Было произведено более тщательное расследование, и оказалось, что по соседству со следами лошадей мулата и самбо нашли следы знаменитого мустанга, подкованного особенным образом. Нашлись люди, которые узнали, чьи это следы. Значит, это Карлос, охотник на бизонов, убил миссионерских охотников. В колонии некоторые были убеждены, что он захватил их врасплох у огня и убил мулата тут же, на месте. Многие знали, что они враждуют с Мануэлем. Они могли встретиться и повздорить, мог Карлос и подкрасться и расправиться с ними. За несчастным самбо, который, вероятно, пытался сбежать, Карлос погнался, догнал и прикончил. Как всегда, говорили разное.
Все это усилило всеобщую ненависть к охотнику на бизонов. Его именем матери пугали детей, и даже мужчины, говоря о нем, осеняли себя крестным знамением. В нем более, нежели когда-нибудь, предполагали сверхъестественную силу и долгую его безнаказанность приписывали колдовству его матери. Каким же образом возможно захватить или убить его, когда он связан с самим дьяволом? Единственное средство схватить его и передать в руки правосудия – это лишить его единственной опоры, арестовать его мать и публично сжечь на площади. Это предложение было сделано несколькими самыми знатными гражданами и подкреплено единодушным согласием миссионеров. Впрочем, общественное мнение еще было недостаточно подготовлено к подобной крайне жестокой мере, как одно неожиданное новое событие совершенно изменило порядок вещей.

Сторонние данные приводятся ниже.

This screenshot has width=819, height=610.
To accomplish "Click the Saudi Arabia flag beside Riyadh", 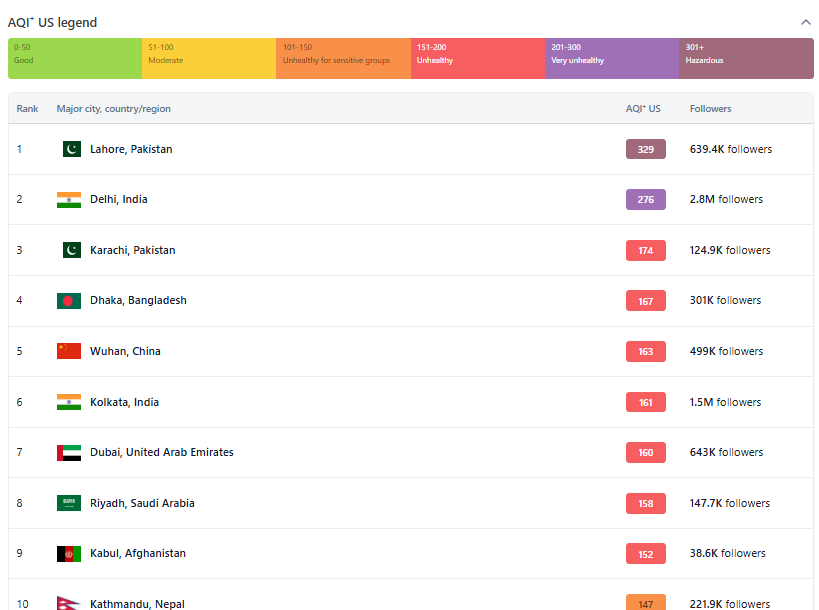I will pos(69,503).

В воскресенье утром, когда толпа выходила после обедни, всадник, покрытый пылью, прискакал на площадь: это был сержант Гомес.
– Друзья мои! – воскликнул он: – арестован Карлос, охотник на бизонов!
Эта новость была встречена шумными восклицаниями, шляпы полетели вверх, несколько минут гремело "ура", и сержанту Гомесу едва удалось объяснить, что не ему принадлежит эта заслуга.
Действительно, Карлос находился в руках солдат, которым не пришлось применять ни хитрости, ни силы, потому что охотника предал один из его работников.
Лишенный возможности видеться с Каталиной и даже получить от нее известия, Карлос решил увезти мать и сестру из колонии и приготовил им в прерии безопасное убежище, в котором они могли пробыть спокойно до тех пор, пока он нашел бы возможность вывезти дочь дона Амбросио.
Под бдительным надзором врагов Карлосу было очень трудно действовать, но он так искусно принял все меры, что успел бы непременно, если б его не предал один из его работников, сопровождавший его в последнюю поездку, которому он полностью доверял.
Оставив свою лошадь в зарослях, Карлос занялся переселением родных. К несчастью, при нем не было Бизона, который, еще страдая от ран, не был рядом с хозяином, чтобы предупредить об опасности.
Работник, стоявший настороже, был еще раньше подкуплен Робладо и Вискаррой. Он поспешил дать знать отряду, блуждавшему в окрестностях, – ранчо оцепили, и Карлос пал в неравной борьбе, хотя и его преследователи дорого поплатились.
Вслед за появлением Гомеса на площади заиграли трубы, и торжествующий отряд вступил под громкие рукоплескания зрителей. Пленник находился среди солдат, крепко привязанный к спине своего мула.
Многочисленная толпа, любопытствовавшая видеть знаменитого охотника на бизонов, провожала его до самых ворот крепости.
Но публике предстояло еще другое зрелище: мать и сестра беглеца также были арестованы. При виде колдуньи зрители дрожали от страха и негодования. Пока их проводили от площади к городской тюрьме, толпа разражалась целым потоком проклятий.
– Смерть колдунье, смерть! (Muera la hehicero muera!)
Даже Розита с распущенными волосами не могла растрогать этих фанатиков, и многие кричали:
– Смерть им обеим – и матери, и дочери! (Mueran los duos, madre у hija.)
Раздражение обрело такой размах, что стража, сопровождавшая двух женщин в тюрьму, вынуждена была прибавить шагу, чтобы спасти их от преследования толпы.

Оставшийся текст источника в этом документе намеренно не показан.